Brief
Count up the lines below where the word "Image" shows up, and respond with the number alone.

Supplied records
———
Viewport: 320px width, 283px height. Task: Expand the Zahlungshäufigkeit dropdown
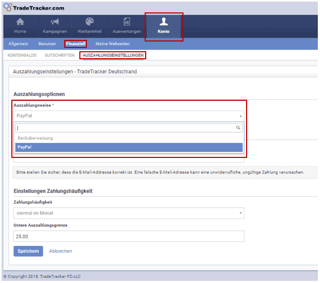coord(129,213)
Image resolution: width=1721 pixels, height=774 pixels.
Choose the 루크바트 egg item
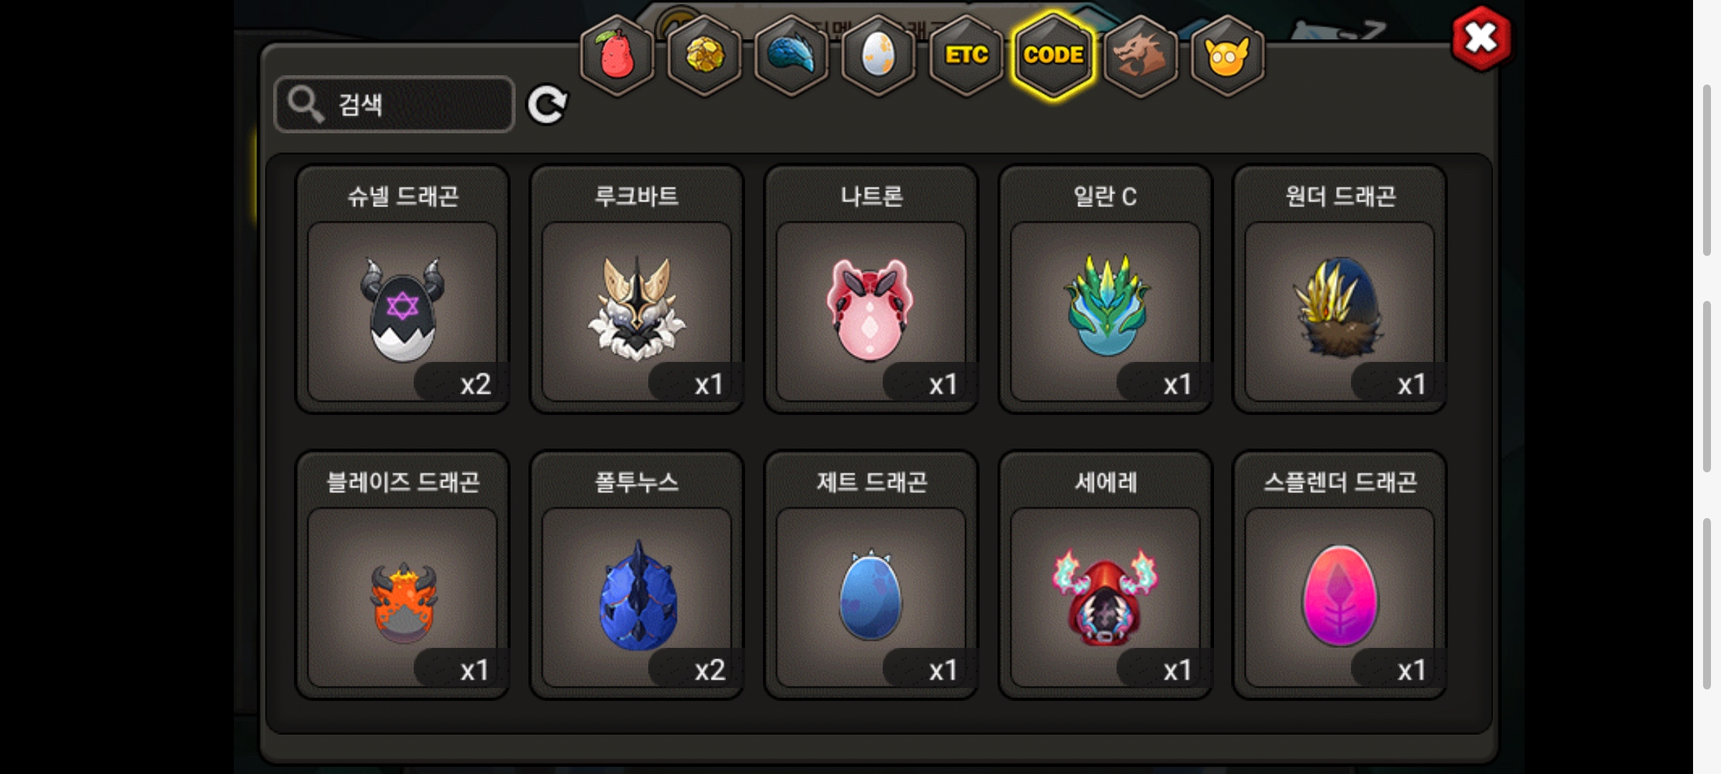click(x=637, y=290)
———
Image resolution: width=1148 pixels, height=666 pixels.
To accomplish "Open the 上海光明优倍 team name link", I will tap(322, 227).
———
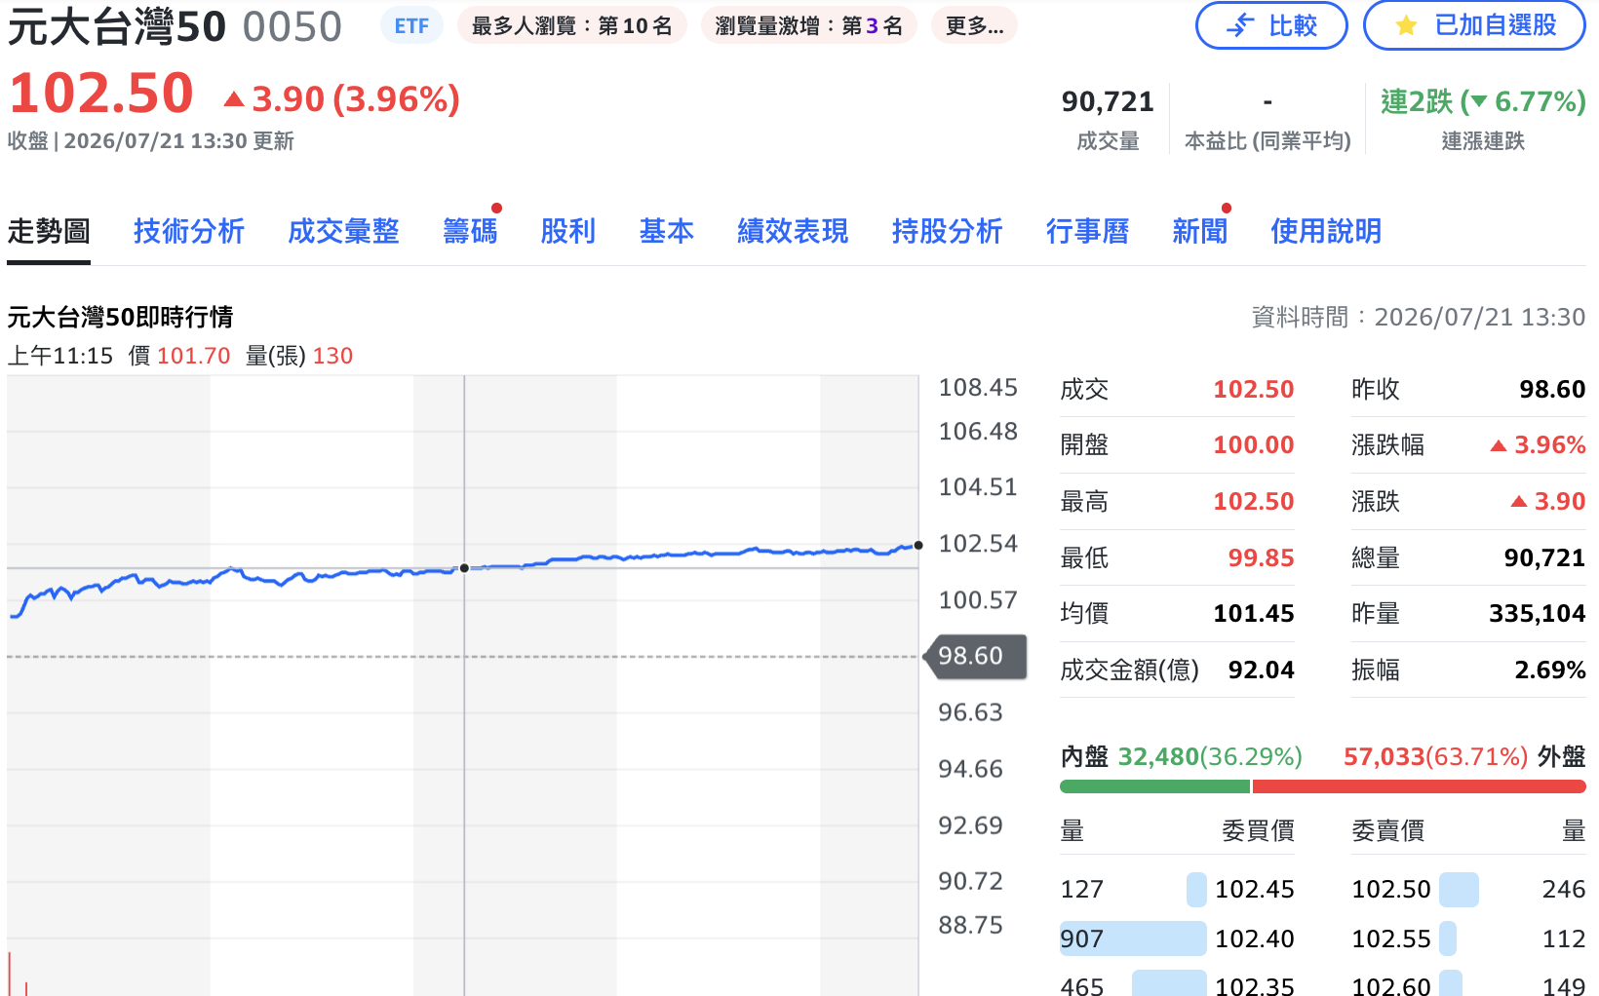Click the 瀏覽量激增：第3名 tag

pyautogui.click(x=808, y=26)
———
Solution to this task
2